▶ **Task directions**:
The listing below contains a span that opens with the line containing "بالا (93, 1002)" and closes with the line containing "اختصاصی (97, 1401)". Return that span exactly.

** Working data follows **

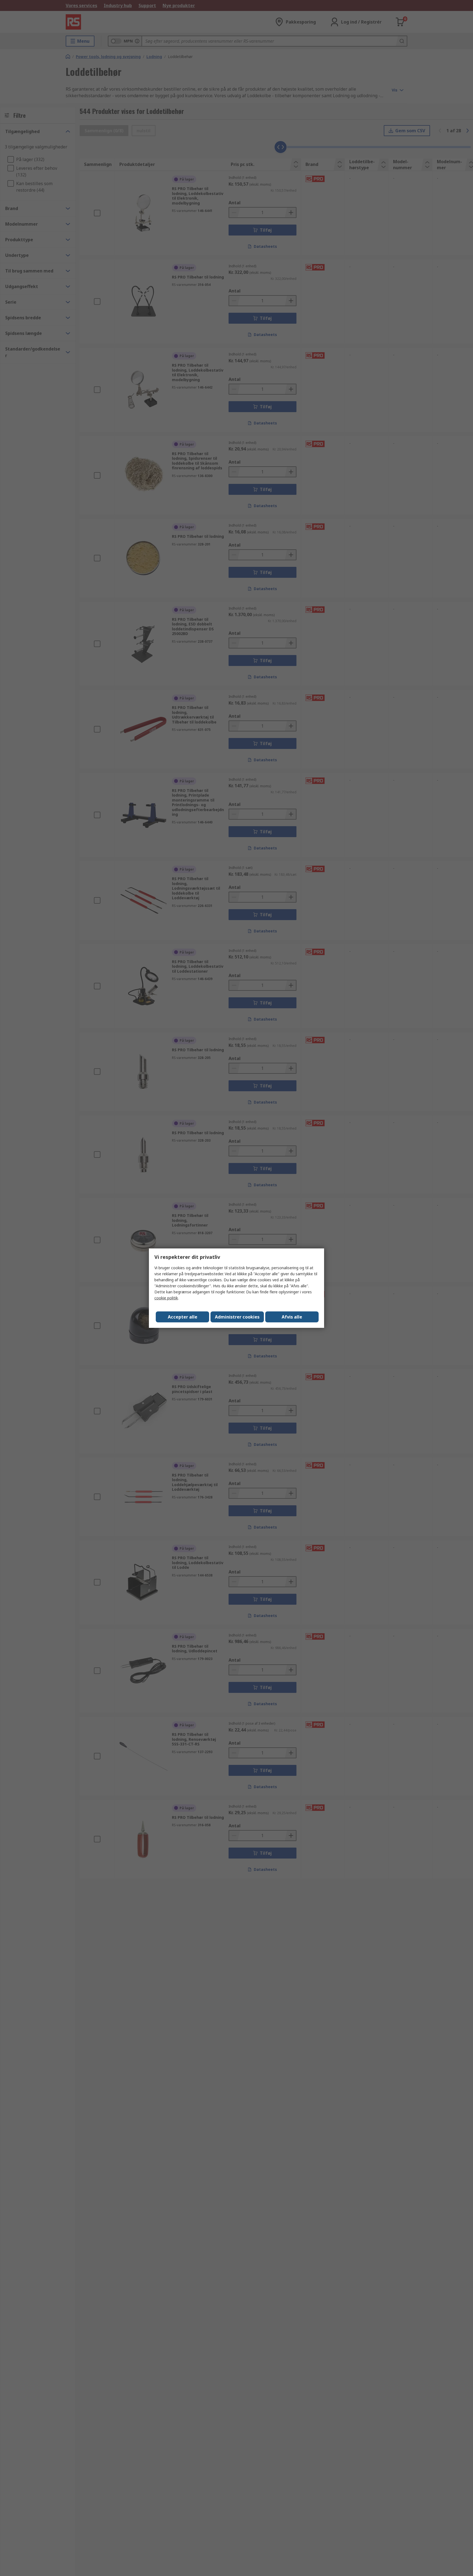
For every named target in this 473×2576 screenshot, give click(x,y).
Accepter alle (182, 1317)
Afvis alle (292, 1317)
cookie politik (166, 1297)
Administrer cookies (237, 1317)
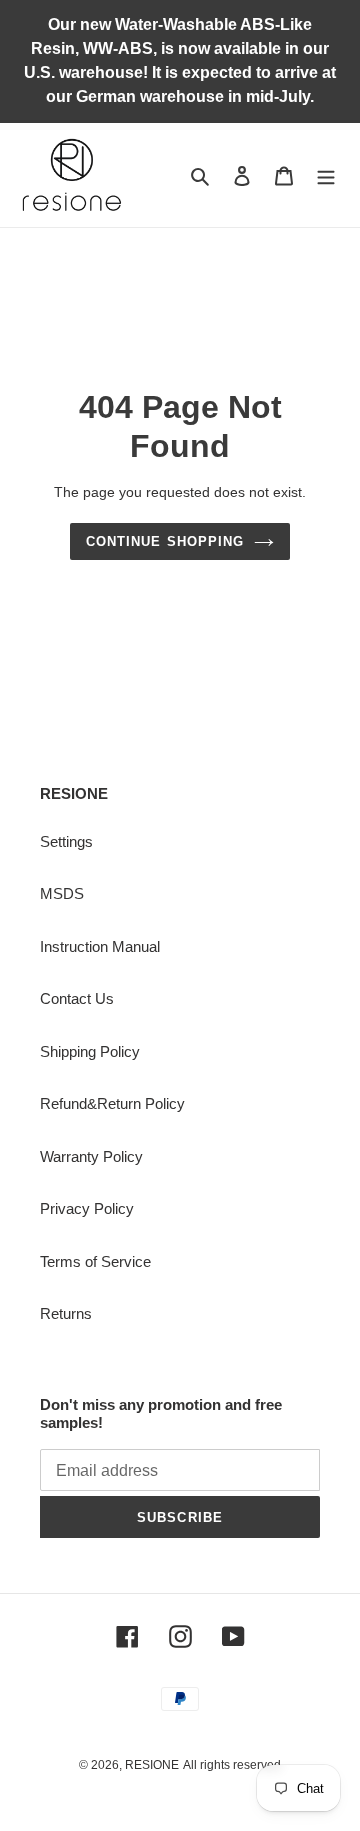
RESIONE (152, 1765)
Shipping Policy (90, 1051)
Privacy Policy (87, 1208)
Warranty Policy (91, 1156)
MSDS (62, 893)
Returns (66, 1313)
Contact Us (77, 998)
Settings (66, 841)
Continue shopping (165, 541)
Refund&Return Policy (112, 1103)
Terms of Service (95, 1261)
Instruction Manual (100, 946)
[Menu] (326, 175)
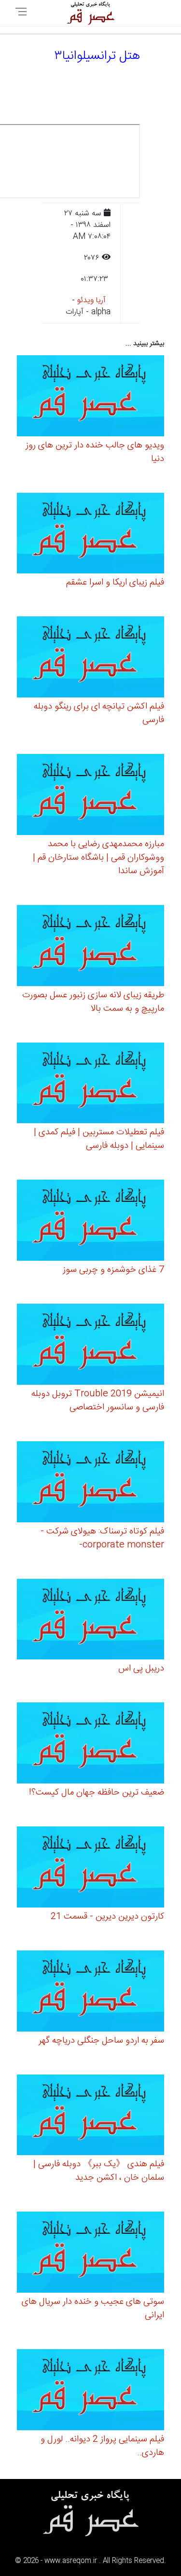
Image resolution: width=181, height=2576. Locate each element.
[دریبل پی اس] (90, 1620)
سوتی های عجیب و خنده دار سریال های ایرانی (93, 2309)
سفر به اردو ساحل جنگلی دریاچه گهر (101, 2040)
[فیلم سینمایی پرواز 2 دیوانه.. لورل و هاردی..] (90, 2391)
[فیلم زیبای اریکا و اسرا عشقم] (90, 534)
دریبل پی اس (141, 1668)
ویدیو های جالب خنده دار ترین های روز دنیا (95, 452)
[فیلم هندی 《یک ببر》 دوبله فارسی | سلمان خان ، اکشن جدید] (90, 2116)
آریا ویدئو (91, 300)
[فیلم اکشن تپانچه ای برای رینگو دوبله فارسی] (90, 658)
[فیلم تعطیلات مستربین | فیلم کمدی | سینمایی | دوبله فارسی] (90, 1084)
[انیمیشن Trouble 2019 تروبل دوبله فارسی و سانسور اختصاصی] (90, 1345)
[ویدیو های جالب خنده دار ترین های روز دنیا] (90, 397)
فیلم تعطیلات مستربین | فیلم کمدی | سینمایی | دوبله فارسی (99, 1139)
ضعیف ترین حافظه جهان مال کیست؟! (96, 1792)
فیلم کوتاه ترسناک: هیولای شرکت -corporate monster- (102, 1538)
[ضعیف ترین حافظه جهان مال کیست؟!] (90, 1744)
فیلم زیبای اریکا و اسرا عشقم (115, 582)
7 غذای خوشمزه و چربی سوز (113, 1270)
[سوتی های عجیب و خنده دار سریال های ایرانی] (90, 2253)
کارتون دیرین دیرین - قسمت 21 (107, 1916)
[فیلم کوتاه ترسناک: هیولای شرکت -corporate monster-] (90, 1483)
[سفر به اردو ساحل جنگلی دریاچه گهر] (90, 1992)
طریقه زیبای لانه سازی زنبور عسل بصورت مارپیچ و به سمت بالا (93, 1002)
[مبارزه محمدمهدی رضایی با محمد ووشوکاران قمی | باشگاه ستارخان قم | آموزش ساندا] (90, 796)
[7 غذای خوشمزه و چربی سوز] (90, 1221)
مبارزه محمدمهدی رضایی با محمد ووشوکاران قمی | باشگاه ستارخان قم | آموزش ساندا (98, 857)
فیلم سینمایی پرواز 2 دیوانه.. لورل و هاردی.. (102, 2446)
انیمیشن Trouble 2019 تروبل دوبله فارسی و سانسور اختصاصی (97, 1401)
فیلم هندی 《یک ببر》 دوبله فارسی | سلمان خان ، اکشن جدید (98, 2171)
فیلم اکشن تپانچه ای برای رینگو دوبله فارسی (99, 713)
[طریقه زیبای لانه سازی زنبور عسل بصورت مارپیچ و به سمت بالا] (90, 946)
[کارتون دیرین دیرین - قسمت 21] (90, 1868)
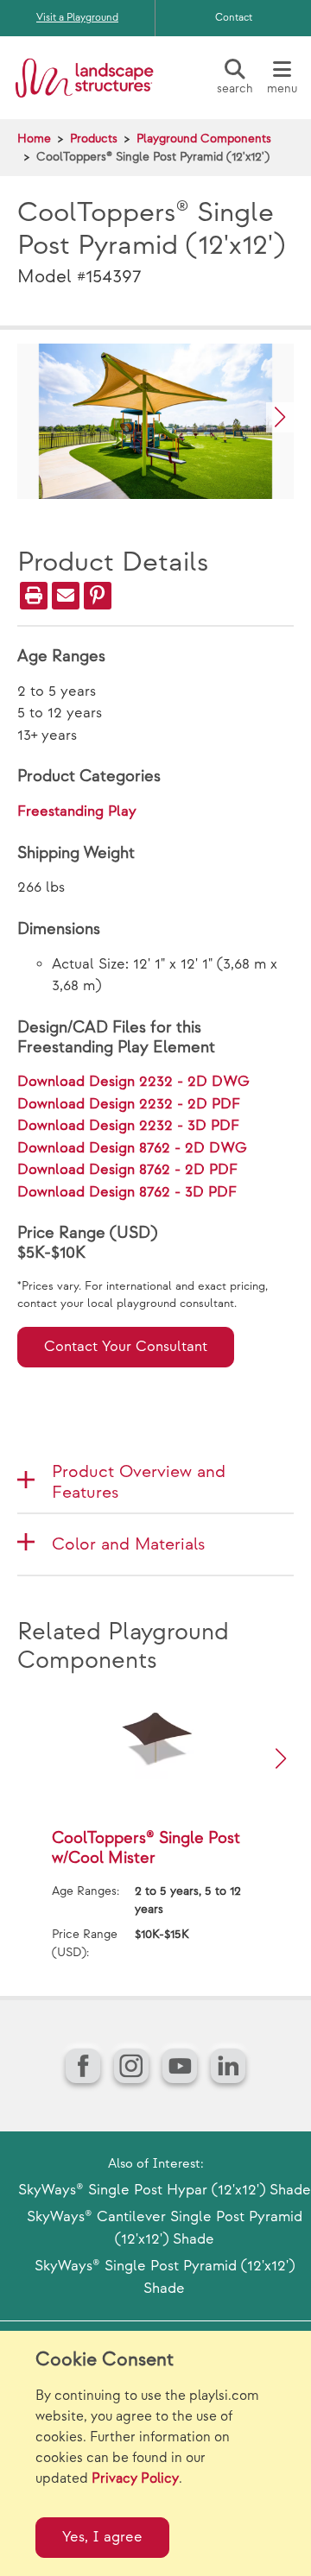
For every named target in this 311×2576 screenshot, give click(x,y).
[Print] (34, 595)
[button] (280, 417)
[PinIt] (97, 595)
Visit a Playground (77, 17)
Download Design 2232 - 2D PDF (128, 1104)
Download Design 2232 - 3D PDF (128, 1125)
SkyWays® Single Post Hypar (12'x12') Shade (164, 2190)
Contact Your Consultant (125, 1346)
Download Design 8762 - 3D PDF (127, 1192)
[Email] (65, 595)
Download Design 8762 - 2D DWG (132, 1148)
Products (93, 138)
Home (34, 138)
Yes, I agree (102, 2537)
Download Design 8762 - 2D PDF (127, 1169)
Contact (233, 17)
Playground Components (203, 138)
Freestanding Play (76, 811)
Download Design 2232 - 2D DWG (133, 1081)
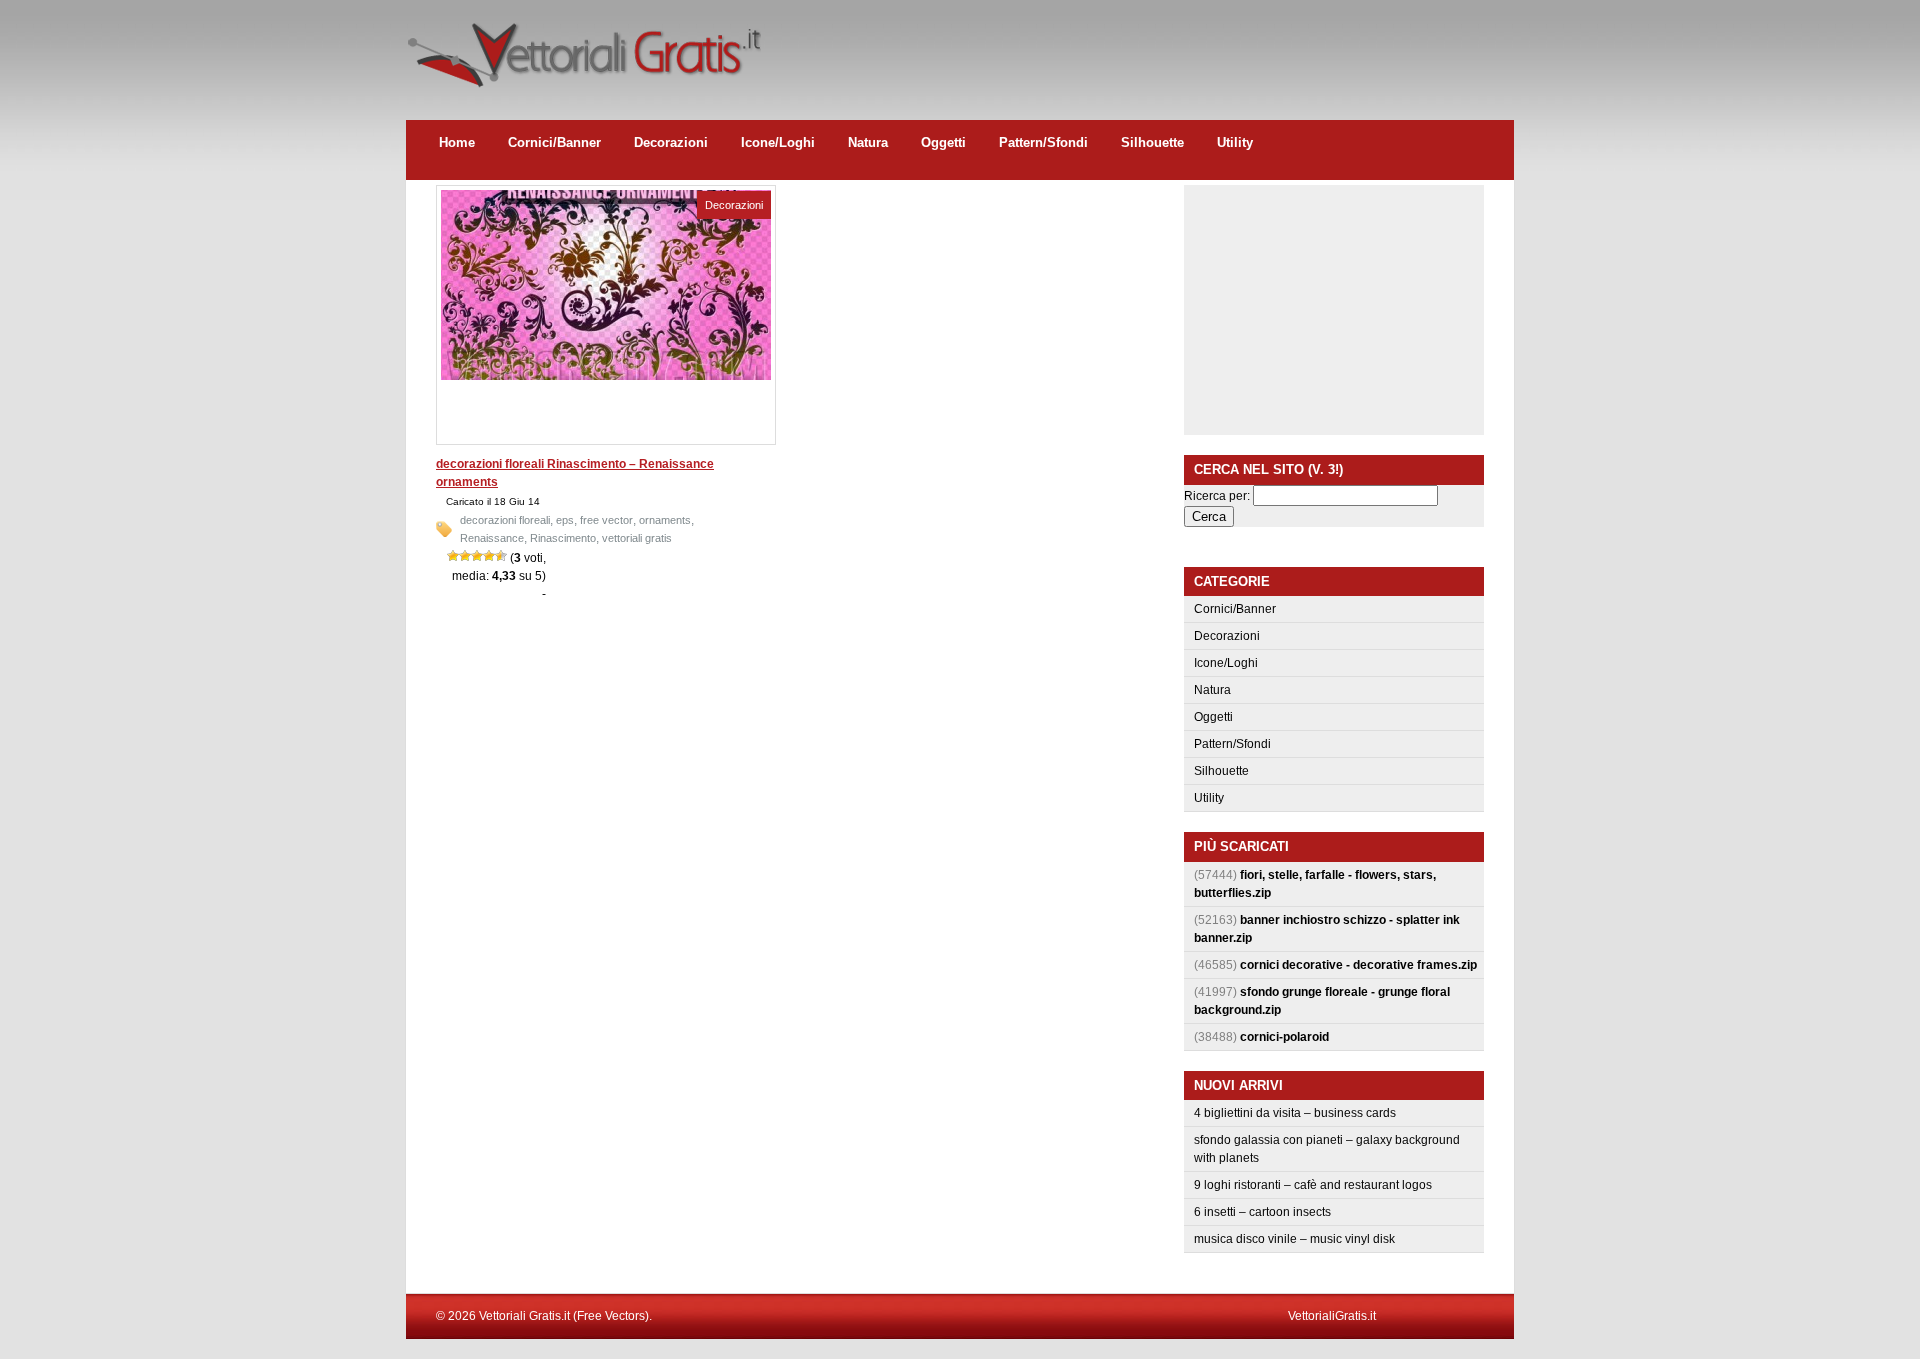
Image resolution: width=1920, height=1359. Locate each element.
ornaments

** End of Working data **

▶ **Answer to this problem**:
طریقه زیبای لانه سازی زنبور عسل بصورت مارپیچ و به سمت بالا (93, 1002)
[مبارزه محمدمهدی رضایی با محمد ووشوکاران قمی | باشگاه ستارخان قم | آموزش ساندا] (90, 796)
[7 غذای خوشمزه و چربی سوز] (90, 1221)
مبارزه محمدمهدی رضایی با محمد ووشوکاران قمی | باشگاه ستارخان قم | آموزش ساندا (98, 857)
فیلم سینمایی پرواز 2 دیوانه.. لورل و هاردی.. (102, 2446)
انیمیشن Trouble 2019 تروبل دوبله فارسی و سانسور اختصاصی (97, 1401)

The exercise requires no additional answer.